YouTube partners with Ticketmaster to sell concert tickets on artists’ video pages

YouTube today announced a partnership with Ticketmaster that will see the Google-owned video network connecting fans with concert tickets and tour information directly on artists’ YouTube video pages. Starting today, YouTube will begin featuring hundreds of artists’ upcoming U.S. tour dates on their YouTube videos beneath the video’s description.

This added integration will include information about the nearest show as well as upcoming tour dates. Only the first few dates will show by default, but users can click to expand this list if they want to see dates further out.

Next to all the listings is a “tickets” button that, when clicked, will redirect users to Ticketmaster’s website to make their purchase. The experience works on both web and mobile, though it looks slightly different, depending on the platform.

YouTube says it had been experimenting with a way to offer a ticketing experience on its site before landing on this Ticketmaster integration.

For now, it’s live only with artists who have Ticketmaster shows in North America, but the plan is to expand this both in the U.S. and globally going forward. The company also hints this is the first of other planned features focused on artist-to-fan connections, but it didn’t detail those plans.

The move comes at a time when Spotify is running away with the streaming market, and specifically has been working to improve its platform for artists with things like a data dashboard and native app for updating artists’ profiles, playlists, and checking their stats. Apple Music, meanwhile, tried and failed in artist-to-fan connections with Connect, a social feed for artist updates.

However, Ticketmaster’s deal is not exclusive to YouTube – the company last year integrated with Spotify for ticket sales as well, and Ticketmaster sells through Facebook.

The move to also go live on YouTube makes sense, given that one of its bigger use cases is music discovery and streaming – so much so that it has its own dedicated mobile app, and offline video streaming is packaged as a part of a YouTube Red subscription. YouTube also has a massive audience to market these tickets – with 1.5 billion logged-in monthly users, this exposes Ticketmaster concerts to a huge number of online music fans.
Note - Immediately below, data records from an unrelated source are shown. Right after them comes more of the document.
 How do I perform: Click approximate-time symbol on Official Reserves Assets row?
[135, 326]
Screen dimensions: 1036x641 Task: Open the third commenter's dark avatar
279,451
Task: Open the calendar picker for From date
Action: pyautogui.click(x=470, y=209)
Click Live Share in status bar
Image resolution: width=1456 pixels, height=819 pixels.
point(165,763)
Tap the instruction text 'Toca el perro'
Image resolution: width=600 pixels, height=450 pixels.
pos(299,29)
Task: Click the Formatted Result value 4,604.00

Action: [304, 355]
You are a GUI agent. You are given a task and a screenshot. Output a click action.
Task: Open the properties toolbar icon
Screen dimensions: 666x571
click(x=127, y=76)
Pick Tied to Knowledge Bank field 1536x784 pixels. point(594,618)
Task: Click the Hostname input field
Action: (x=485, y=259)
Presumably, there’s some sort of revenue sharing agreement here for the ticket sales that are initiated via YouTube, but the company didn’t say. We reached out to YouTube for more information about the business arrangement between the companies, and were told: “we don’t disclose the terms of our deals.”

The new experience is available on an artist’s official music video on YouTube, meaning VEVO pages and artist channels. The event listings appear on YouTube desktop, and web and mobile app experiences on video watch pages.